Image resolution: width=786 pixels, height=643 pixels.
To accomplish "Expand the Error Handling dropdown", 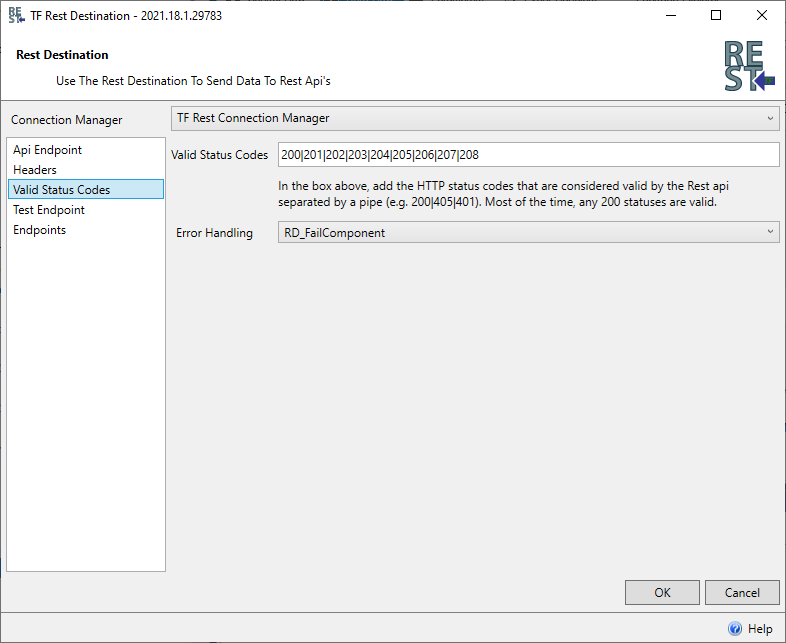I will click(528, 233).
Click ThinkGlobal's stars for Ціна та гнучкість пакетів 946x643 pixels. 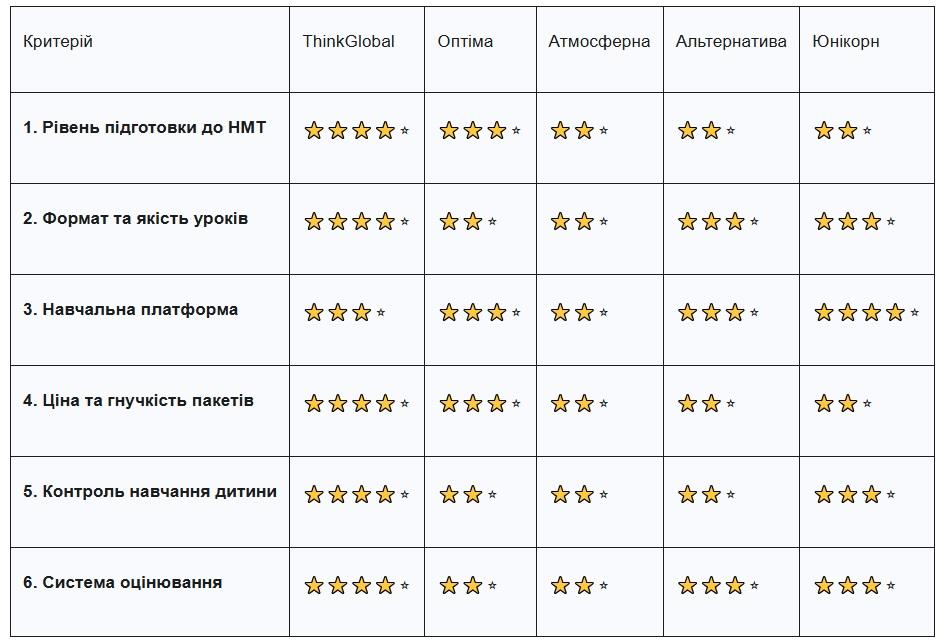pyautogui.click(x=356, y=404)
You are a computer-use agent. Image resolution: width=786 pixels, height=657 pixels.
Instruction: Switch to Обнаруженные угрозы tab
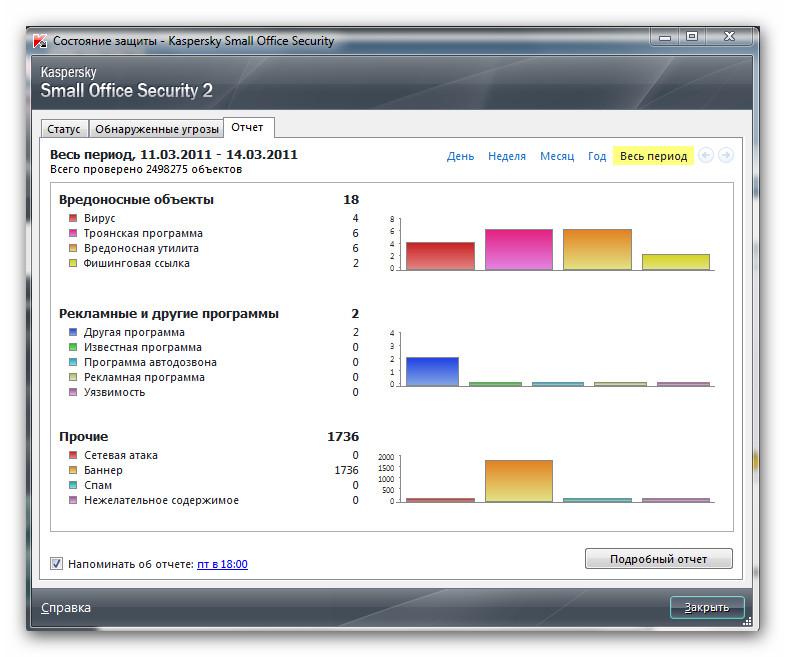pos(155,130)

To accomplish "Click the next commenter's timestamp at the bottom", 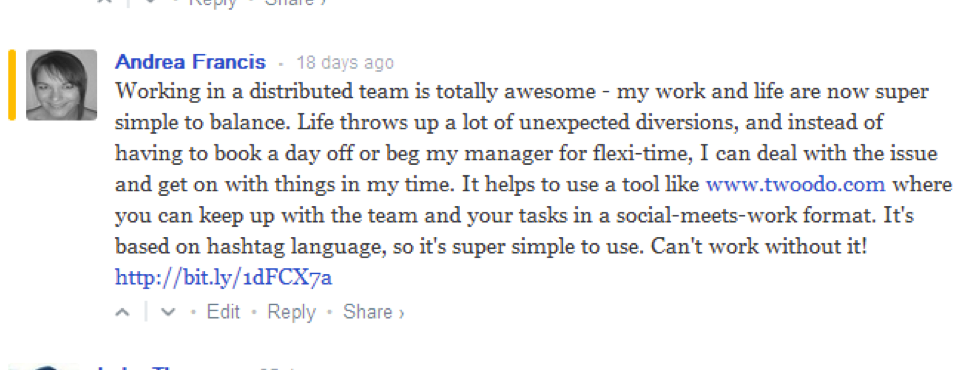I will pos(280,368).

*Work required*
Locate each line in the data above that contains the string "width", and copy those lines in full.

*Written answer*
Image resolution: width=786 pixels, height=643 pixels.
You are a computer-use agent. Image resolution: width=786 pixels, height=657 pixels.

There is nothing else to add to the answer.